華麗に交わした後、奴の腹へケリを食らわし、腰が崩れ落ちた所を狙ってシャイニング・ウィザードを炸裂させた。この時点で既に勝負あり。そして必殺技であるツームストーン・パイルドライバーでトドメを刺した。動かなくなった。
仲間を3匹もやられ、理性がブチ切れたのだろう。角刈り野郎が速攻で近づいて来て友則の腹を蹴り上げた。
次の瞬間、DVDがバキッと音を立てて割れた。
「……」
すこぶるマズい展開になってきた。
朝から楽しみにしていたDVD。受け取った時、嬉しさのあまり克己を抱きしめていた。これを励みに今日一日の辛い授業を耐え忍んできた。
そんな友則の顔から一切の笑顔が消え、無口になった。
奴の特徴として、本気になった時は口を一切開かない。問答無用で潰しにかかる。たぶん、動物的本能なのだろう。
「友則。あんまり本気……」
止める間もなく、ドストレートの拳が鼻先に入った。角刈りは、たった一発で意識を失った。衝撃で膝を落とした野郎の顔面を掴むと、得意のアイアンクローをかました。激痛のあまり再び意識を取り戻した角刈りは、断末魔の悲鳴を上げた。
その間、友則は何も言わない。しかも左手を右手首に添えるアイアンクローは本気のポーズであり、相手を粉砕する合図である。
「もう止めとけ!」
慌てて押さえ付けた時、真後ろから警察官が駆けつけた。商店街の誰かが通報したのだろう。アーケードに「止めなさーい!」という甲高い声が響き渡った。

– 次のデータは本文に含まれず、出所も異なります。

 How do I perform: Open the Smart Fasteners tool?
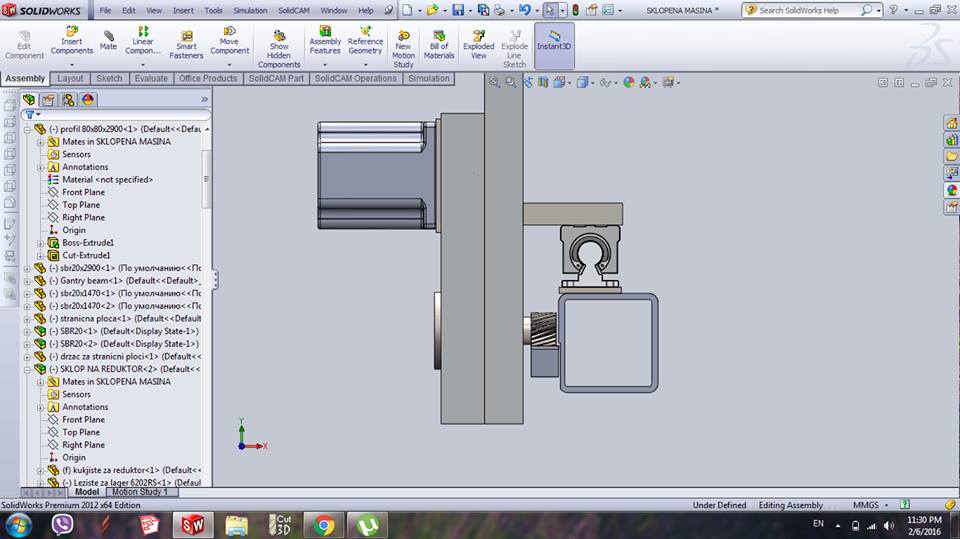(x=186, y=44)
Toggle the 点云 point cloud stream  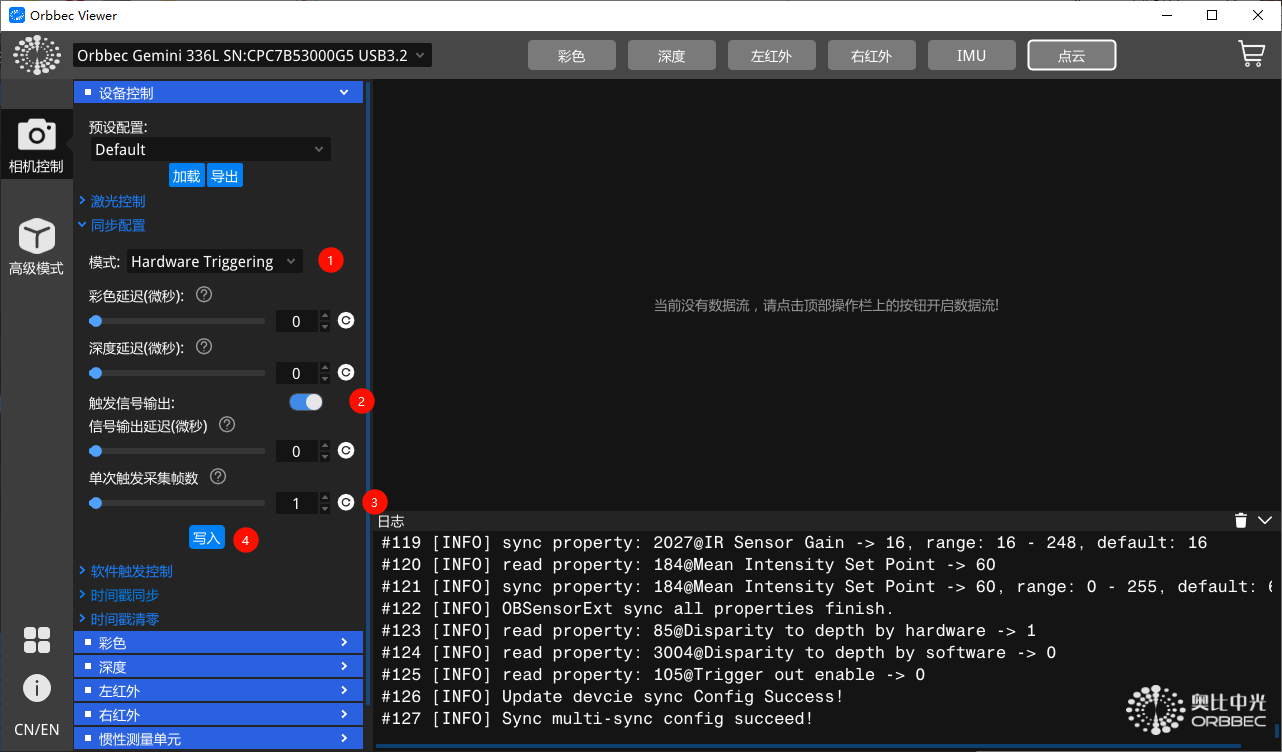click(1071, 56)
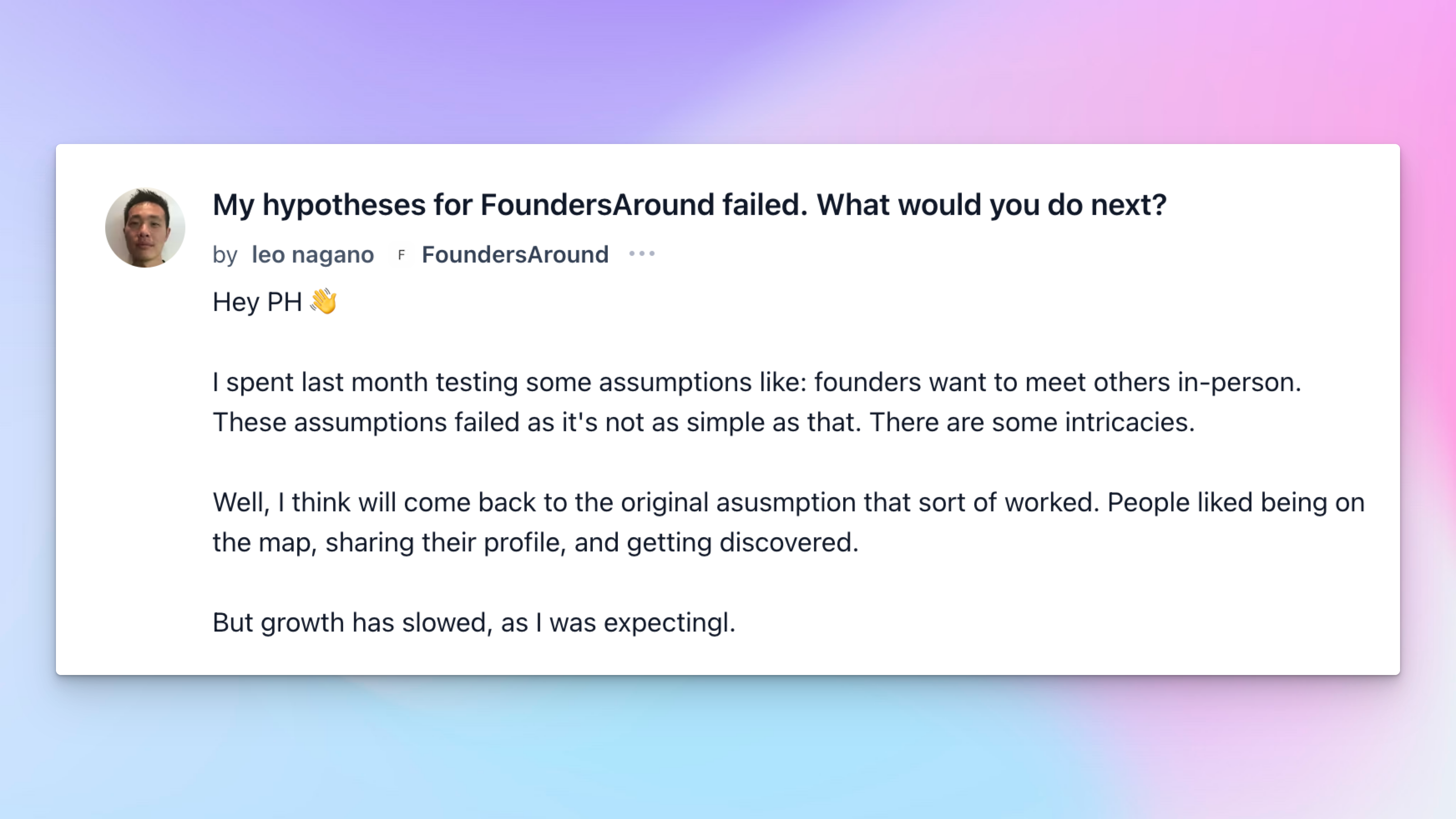The height and width of the screenshot is (819, 1456).
Task: Open the three-dots more options menu
Action: 642,254
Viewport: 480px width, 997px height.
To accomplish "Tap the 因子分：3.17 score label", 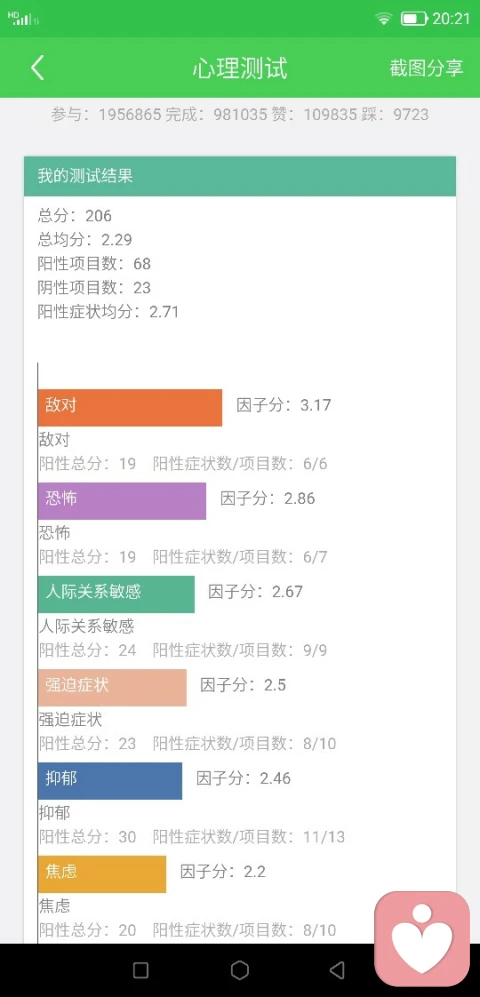I will pos(284,405).
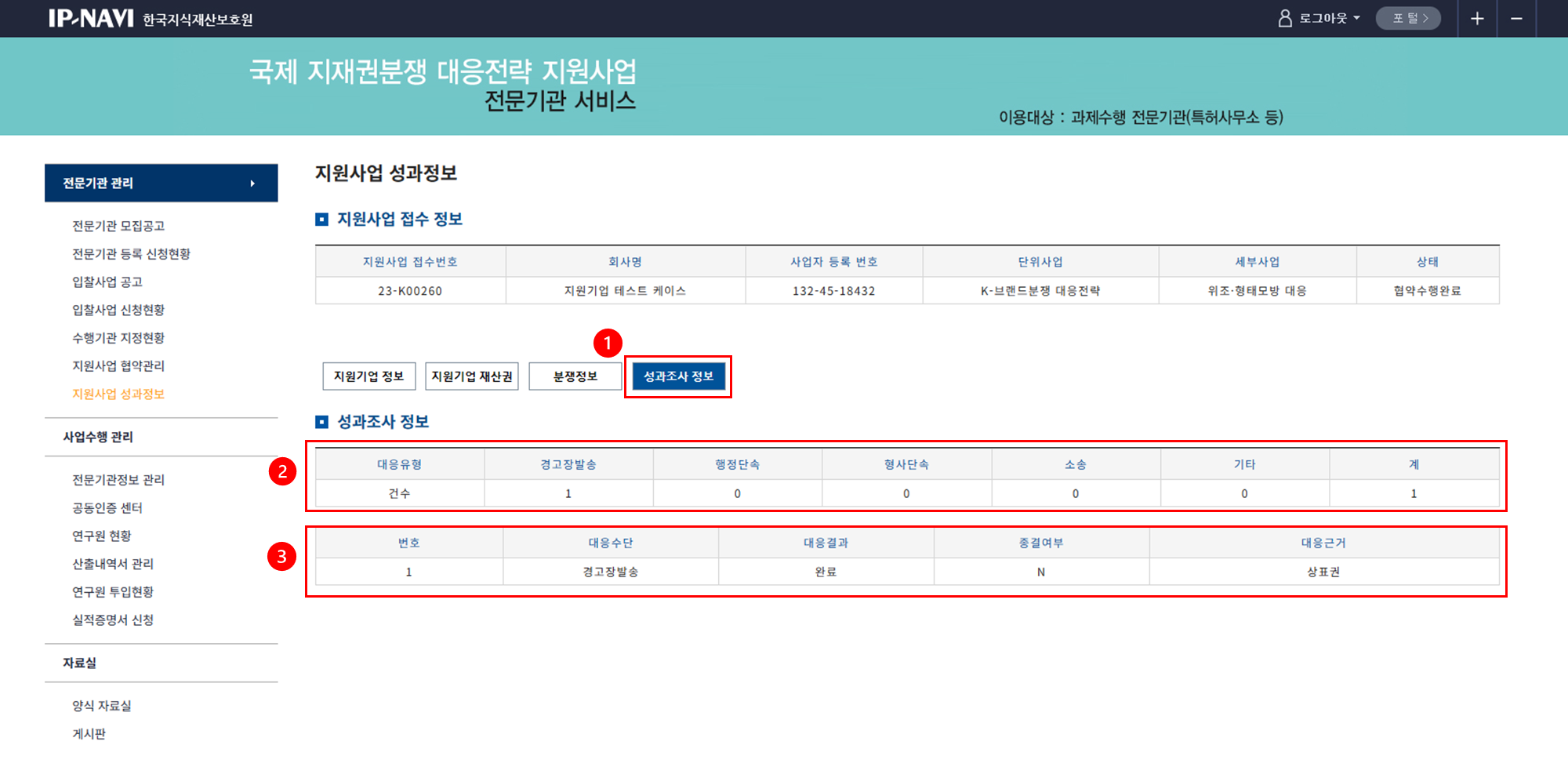The height and width of the screenshot is (774, 1568).
Task: Select the 성과조사 정보 tab
Action: click(678, 376)
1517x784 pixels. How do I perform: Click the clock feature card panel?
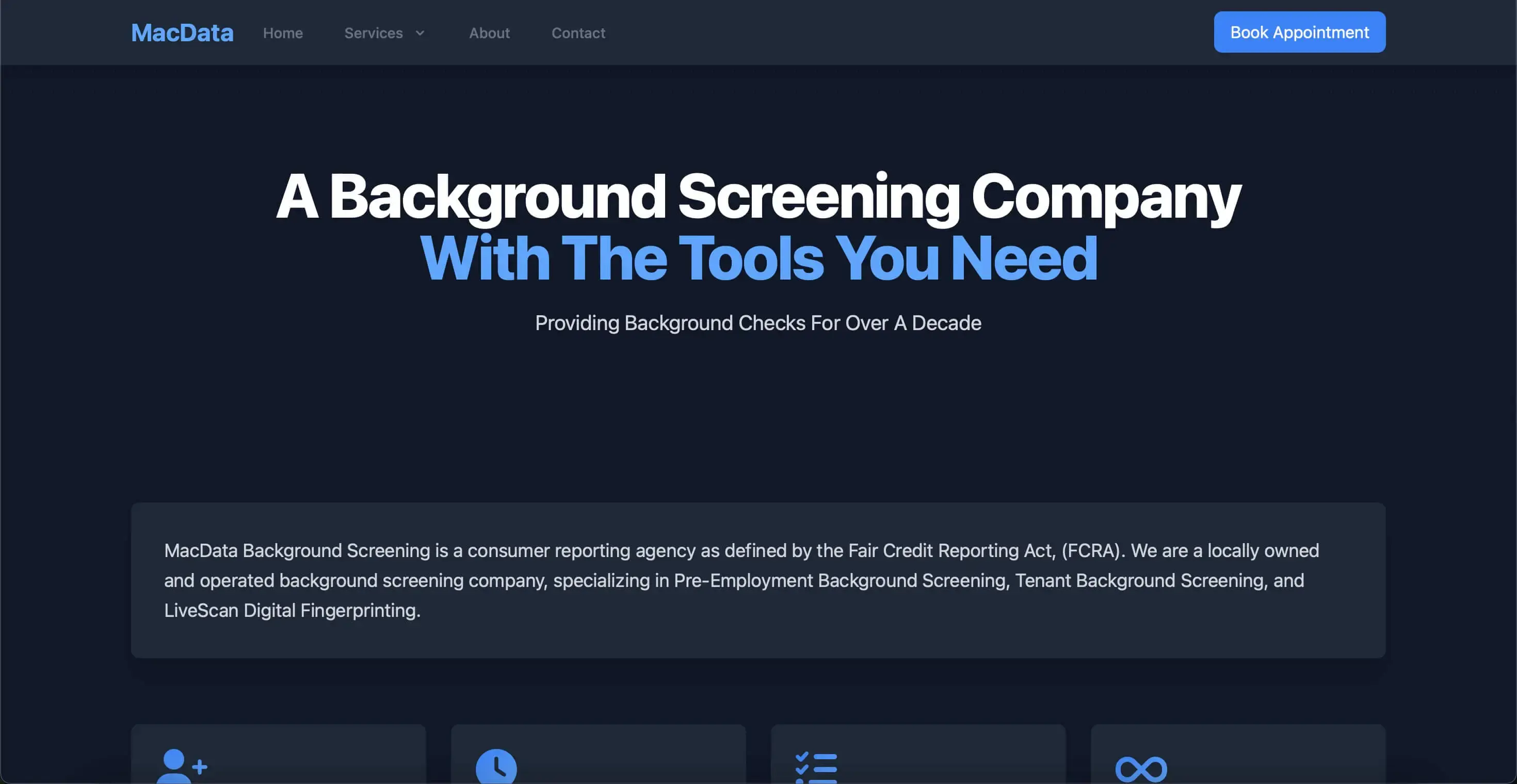click(x=599, y=759)
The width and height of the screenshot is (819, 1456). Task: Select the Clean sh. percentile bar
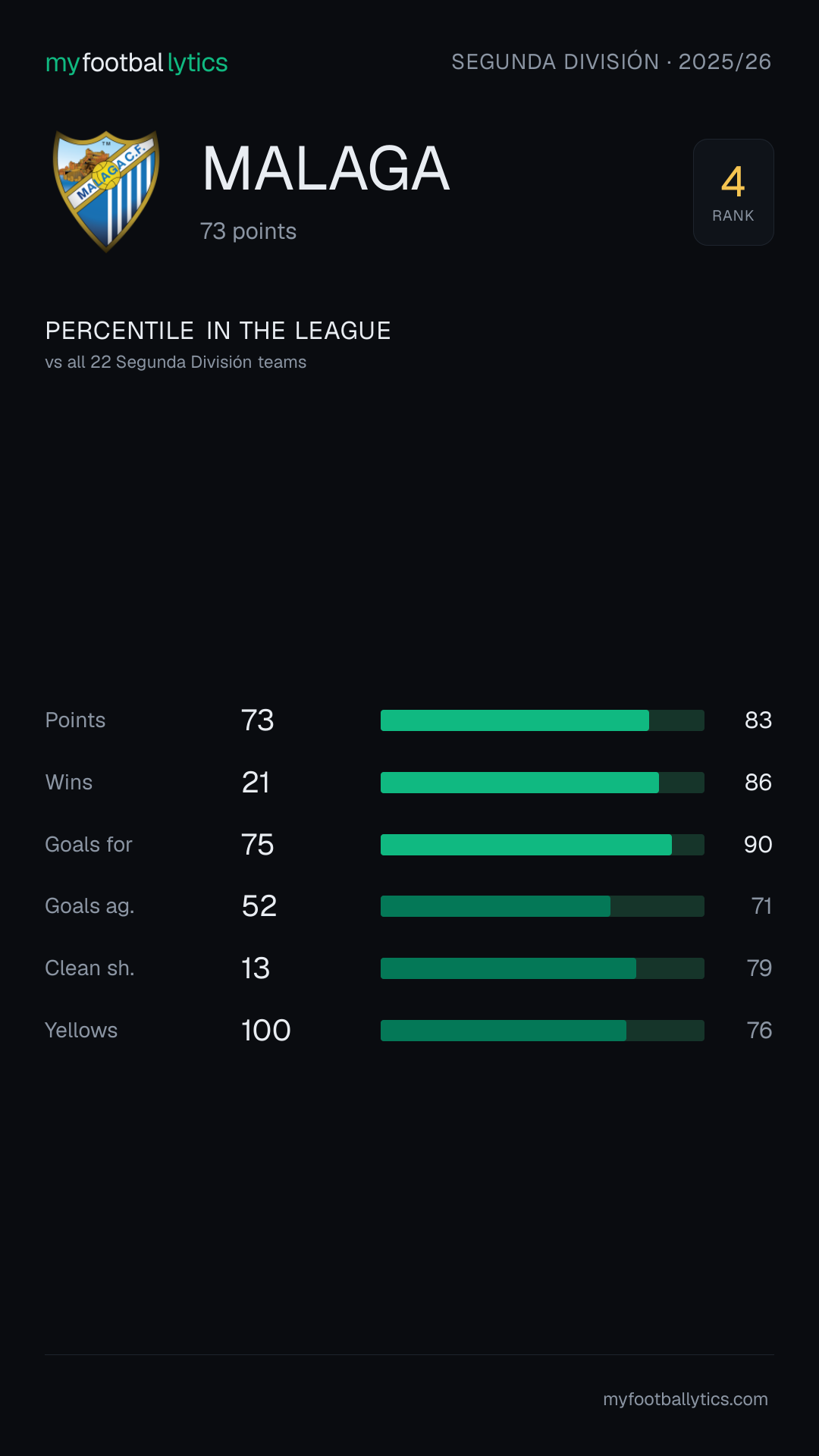click(542, 968)
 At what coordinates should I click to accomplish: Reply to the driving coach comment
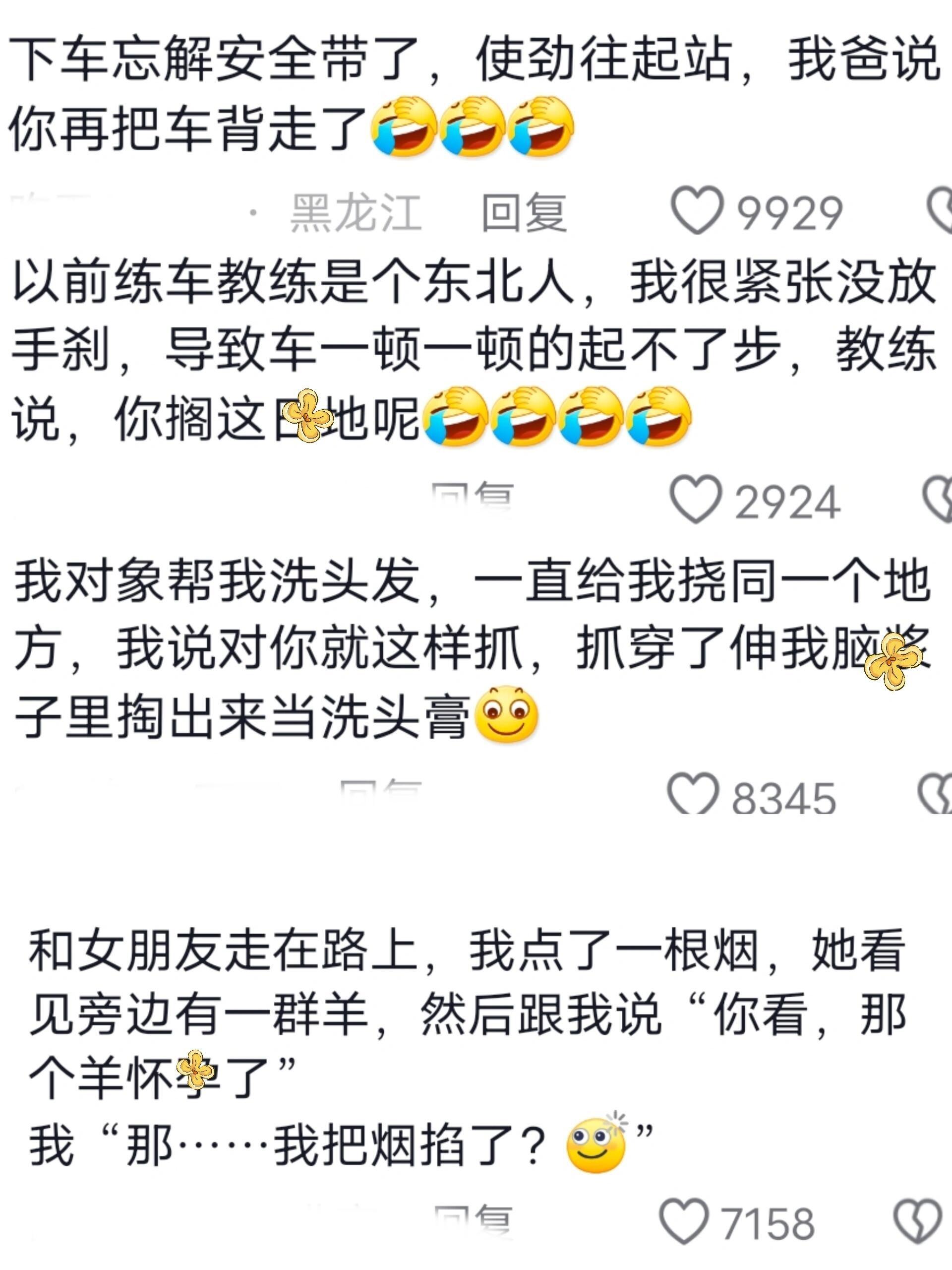click(472, 496)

振り返ると、下着ドロの時に一悶着あった例のBカップ警官とその一味だった。
「またあなた達なの?」
「……」
「ちょっと止めなさい」
「……え?」
その声を聞いた友則は、我に返って手を離した。相手は全身を痙攣させてションベンを漏らしていた。虫の息とはこの事である。
友則は駆けつけた男性警官に取り押さえられ、俺はBカップに背負い投げをされた。
「ぐわっ、痛てぇーよ。何すんだ!」
「いい加減にしなさい」
「いきなり人を投げるんじゃねぇよ」
「抵抗したからでしょ」
「抵抗なんかしてねぇだろうがっ!」
「大人しくしなさい」
「これには事情があるんだよ」
「どんな事情であれ、暴力はダメでしょ」
「暴力じゃねぇ。人助けだ」
「それにあなたには、公然わいせつの罪があります」
「不自然だったから確認しただけだろうが」
「とにかく話は署で聞きます!」
男性警官に腕を捕まれ、再び貝東警察署まで連行された。